** Opening Raw data block **

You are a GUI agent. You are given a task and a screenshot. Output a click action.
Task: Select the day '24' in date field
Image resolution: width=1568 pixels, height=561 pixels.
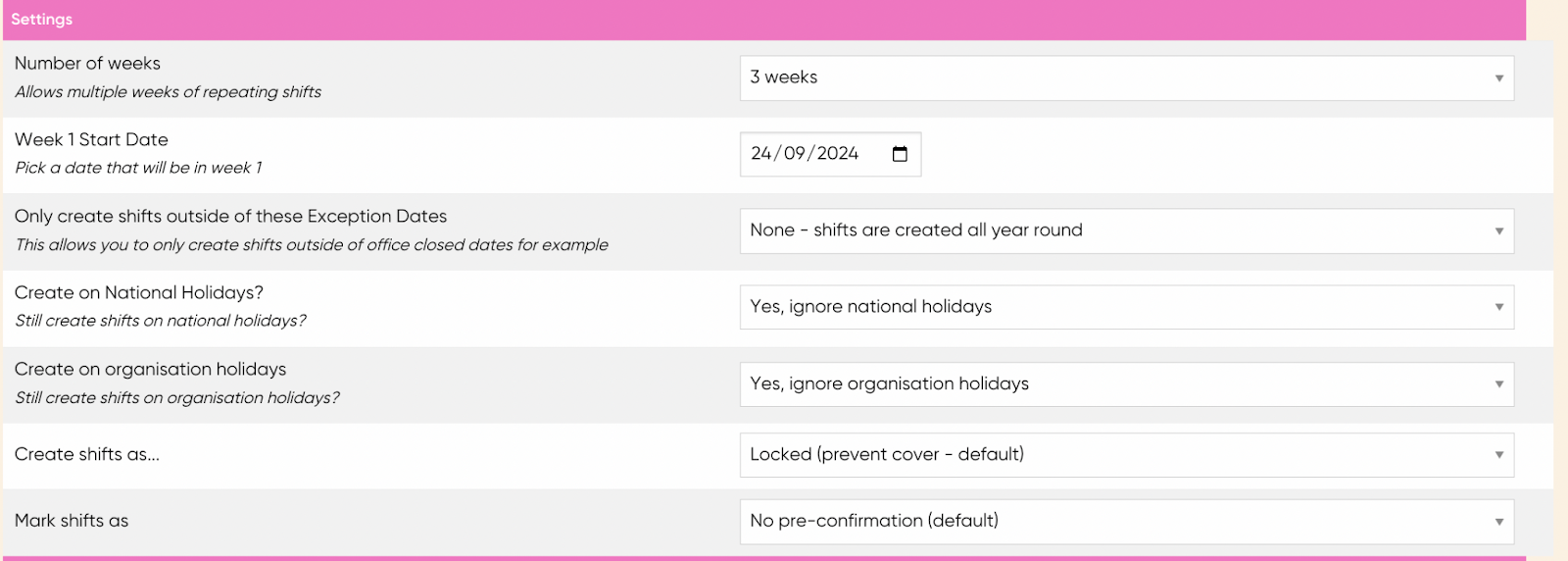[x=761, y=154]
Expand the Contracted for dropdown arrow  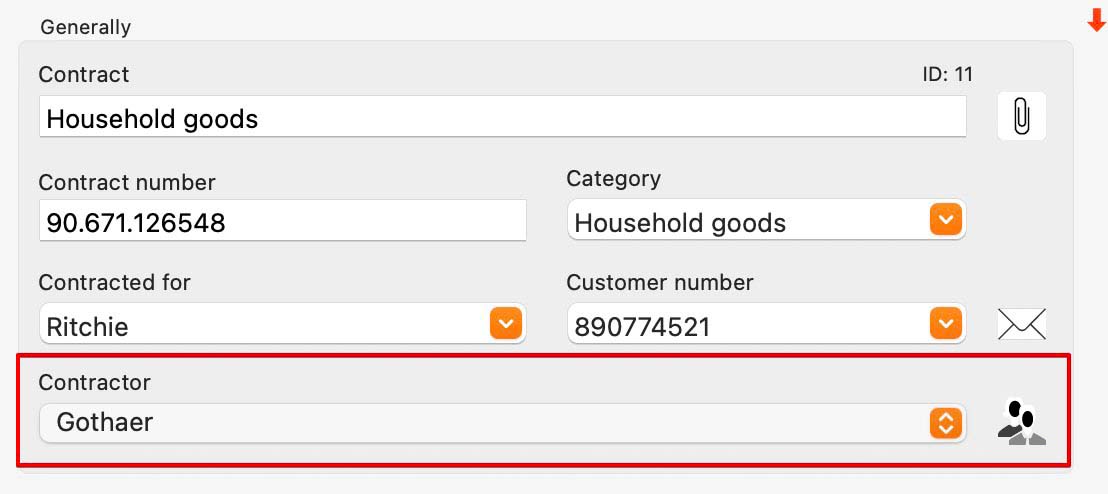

** Closing Raw data block **

Task directions:
Each record above must be retyped exactly, minus its pictures.

Task result:
You are a GUI agent. You are given a task and a screenshot. Output a click action.
Task: Select the day '24' in date field
Image resolution: width=1568 pixels, height=561 pixels.
[x=761, y=154]
Expand the Contracted for dropdown arrow  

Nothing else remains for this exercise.